The slowdown in price growth is largely due to the high volumes coming into the market. Completions of buildings with five or more units rose a seasonally adjusted 60 percent year-on-year in March to 484,000. And this rapidly increasing activity has pushed the vacancy rate to 6.4 percent – the highest level in two years.
Redfin Deputy Chief Economist Taylor Marr told The Hill he expects the slowdown in rental price growth to continue, but without giving tenants much more financial flexibility.
“Rents are expected to move sideways in the second half of the year, avoiding large hikes but mostly not delivering much more savings for existing tenants,” Marr said in an email.
“Supply growth (e.g. new apartment building construction) is expected to slow by the end of the year and demand to remain stable – well below increases during the pandemic as many new rental households were established,” he added .
Another rental trend economists noted was the slowdown in rental growth, as measured by the CPI.
Jay Parsons, RealPage’s senior vice president and chief economist, wrote in an analysis following the release of the CPI that while rental growth numbers were down just 0.1 percent month-on-month, direction matters.
“This is a big deal for inflation and interest rate watchers (including home investors) because rent is the largest variable in the CPI’s largest category: housing,” Parsons wrote.
Housing, which accounts for around 40 percent of core inflation, rose 0.4 percent month-on-month in April, making the largest contributor to the overall monthly inflation rise.
What can you expect from real estate prices?
Property prices soared during the pandemic housing boom – with some markets posting double-digit gains.
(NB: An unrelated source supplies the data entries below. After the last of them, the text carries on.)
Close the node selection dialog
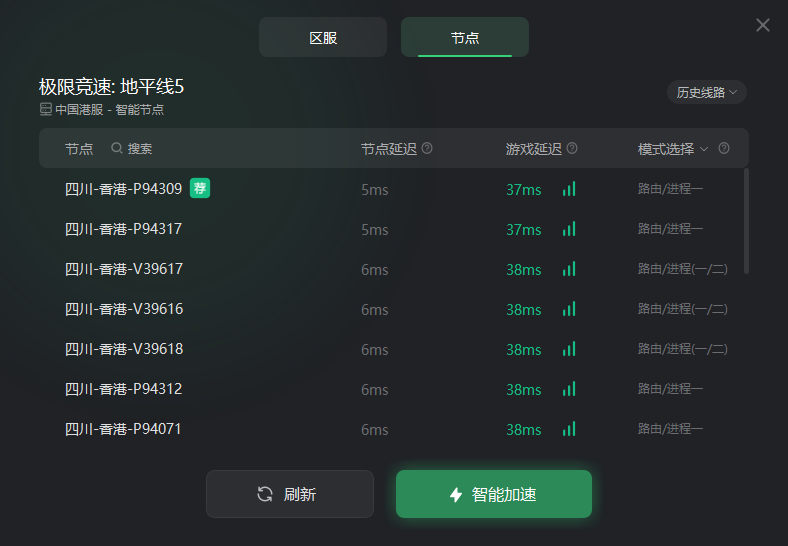The height and width of the screenshot is (546, 788). click(763, 25)
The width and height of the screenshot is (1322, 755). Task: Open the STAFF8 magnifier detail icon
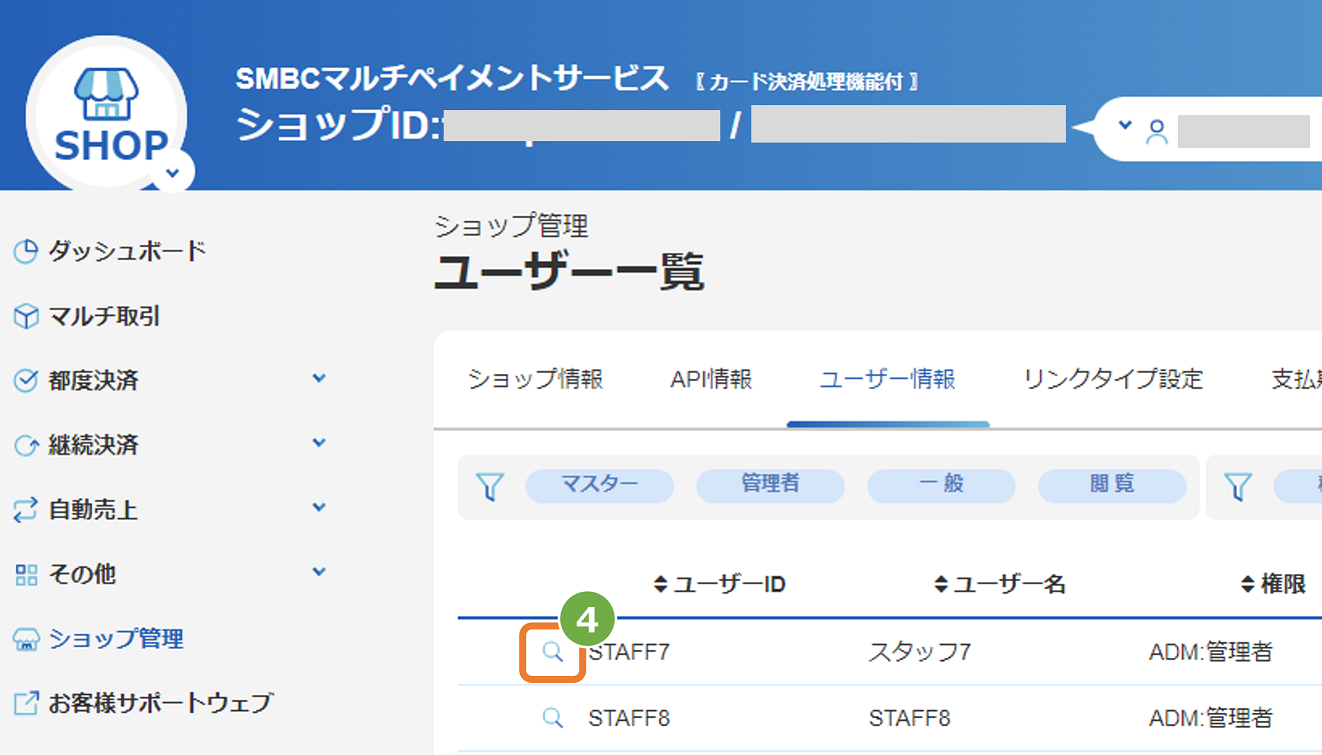(552, 718)
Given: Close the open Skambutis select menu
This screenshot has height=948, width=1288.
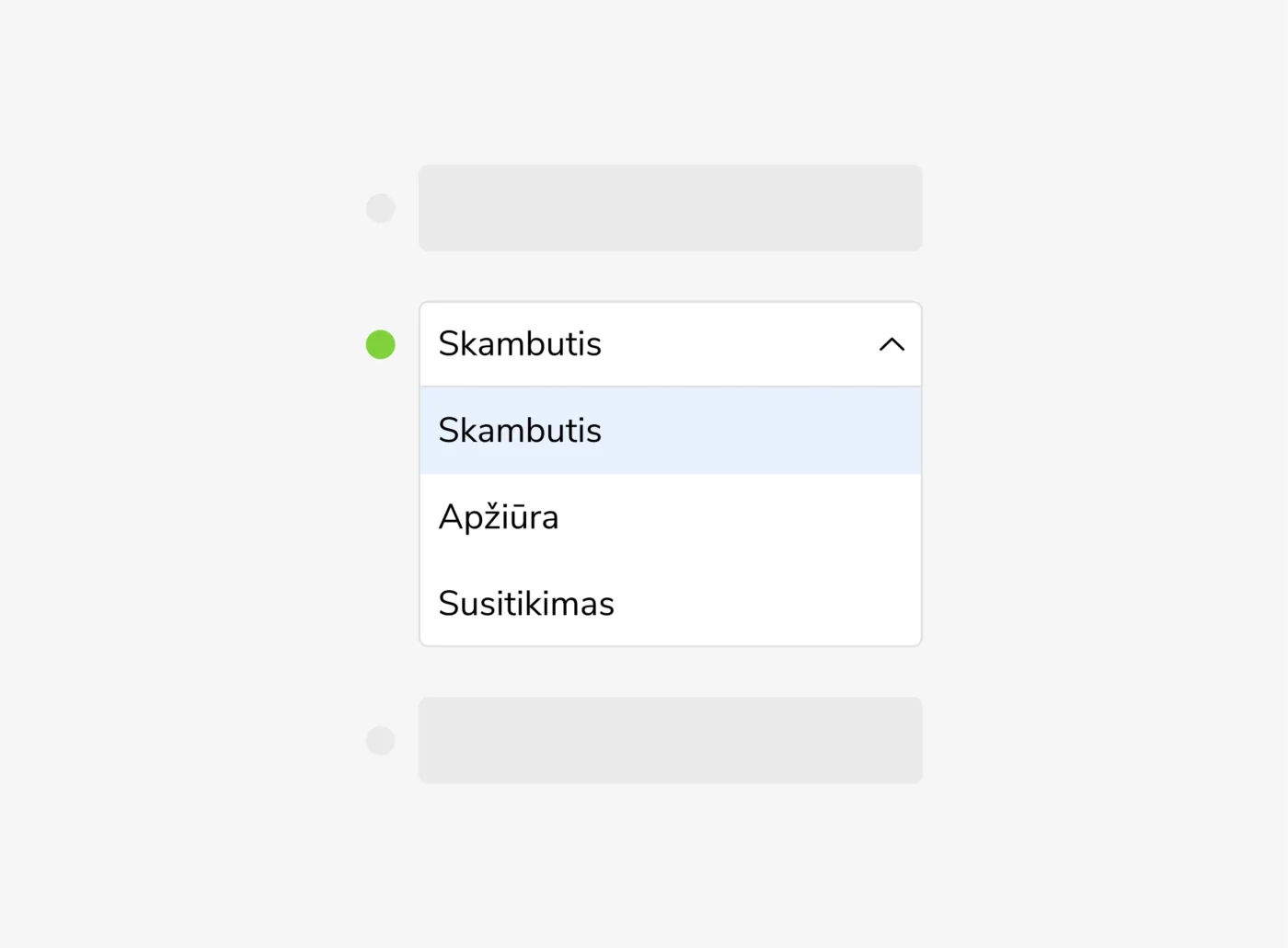Looking at the screenshot, I should (x=891, y=344).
But price growth slowed in the second half of last year and into the spring buying season.
According to a current forecast, Moody’s Analytics expects prices for single-family homes to fall by 4 percent.
Biden appoints former House Democrat campaign manager Patrick Maloney as ambassador to the OECD. Biden names three key Fed candidates in the fight against inflation
Moody’s Analytics real estate economist Matt Walsh said there were signs the worst was yet to come. Still, he expects sales volumes to remain low compared to the pandemic as recent data points to a weaker home buying season.
However, he added that prices could fall from their peak even if sales volumes stabilize.
“While a 10% fall in house prices is significant, the correction ahead will be a far cry from the crash that followed the housing bubble of the 2000s,” he concluded.